Easy enough: Like some newer photo-editing sorts of apps, all you have to do is drag and drop a photo onto the open Snapseed app to get rolling. You can use old-school menu navigation, too, though. I was a bit worried that I would have to use the Mac's menu/finder system to find photos to edit that are buried deep in my massive iPhoto library, but luckily you can also drag and drop a photo from iPhoto into Snapseed to edit it. (Once you edit it, though, you'll have to save it then import it back into iPhoto if that's where you want it. I like it this way since I don't want to mess with the originals in my iPhoto library.)

Once your photo is selected, you have a set of icons at the left that provide the types of adjustments and effects you can make. These icons look terrible, by the way, almost as if they are product images for separate filters or box covers for retail sale with a tiny little barcode at the top right. I don't know where these came from or why there is indecipherable text across the top of the icons, but I sure as heck hope Nik Software makes an update to Snapseed that cleans up these icons. In the meantime, you'll just have to ignore the stumble of these icons and focus on the effects.

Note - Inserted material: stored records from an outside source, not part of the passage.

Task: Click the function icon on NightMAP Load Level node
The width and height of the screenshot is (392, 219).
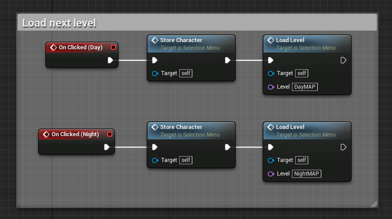Action: coord(271,127)
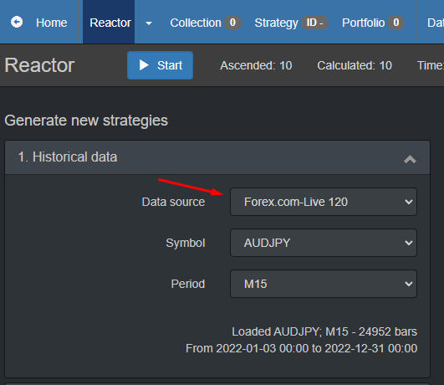Click the back arrow icon beside Home

17,22
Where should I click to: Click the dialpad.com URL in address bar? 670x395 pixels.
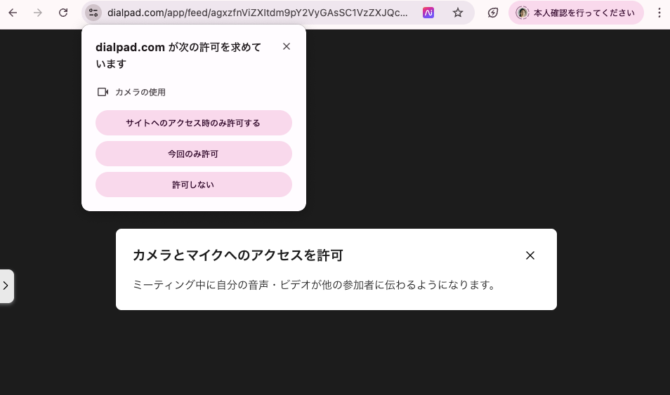pos(256,13)
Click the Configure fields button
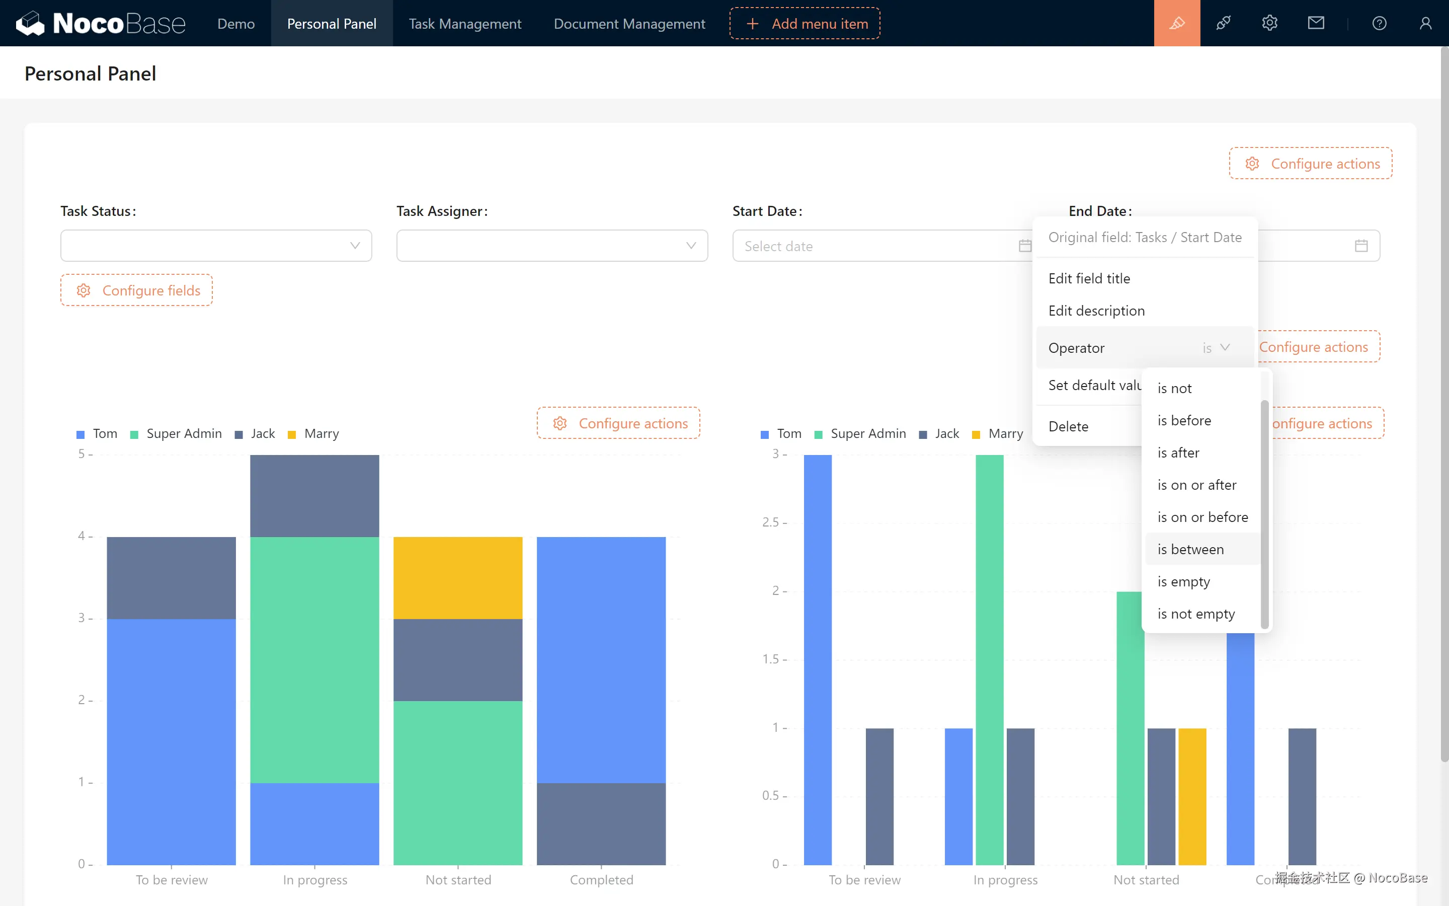Viewport: 1449px width, 906px height. 137,291
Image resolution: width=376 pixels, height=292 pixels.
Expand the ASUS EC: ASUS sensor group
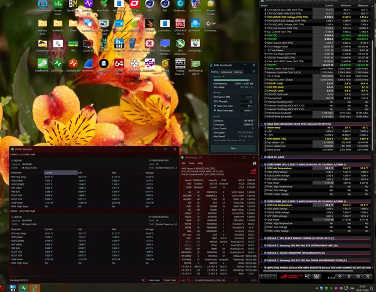click(262, 157)
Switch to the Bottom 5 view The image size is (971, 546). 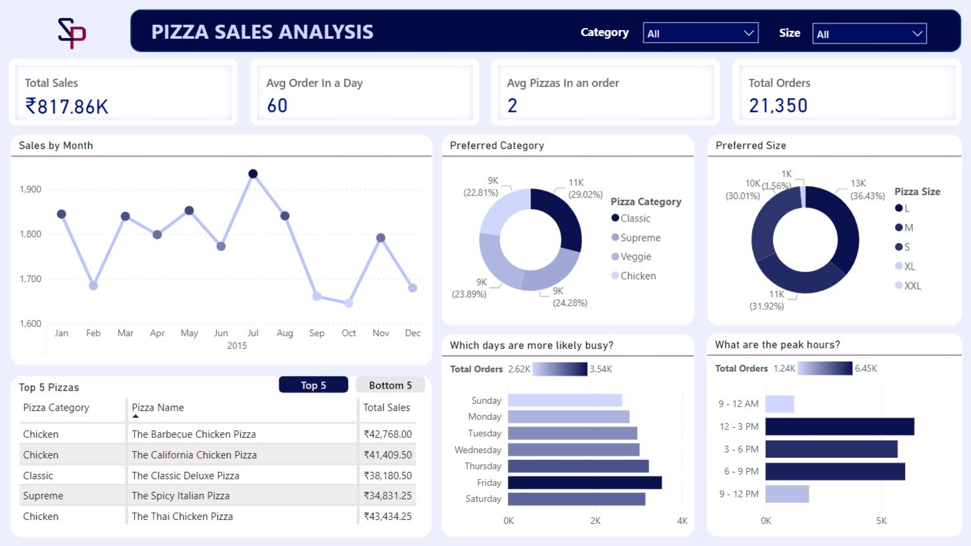coord(390,384)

The top set of icons (lets call them controls) give you basic adjustments. "Tune Image" gives you basic automatic enhancements or you can make it darker, lighter or moody. (Seriously, "Moody" is one of the settings.)

Crop & Straighten lets you crop and straighten the image, and Details lets you sharpen the photo. Don't ignore this effect. "Structure" somehow adds a bit of magic to sharpen and enhance some photos in ways I don't understand... yet it works.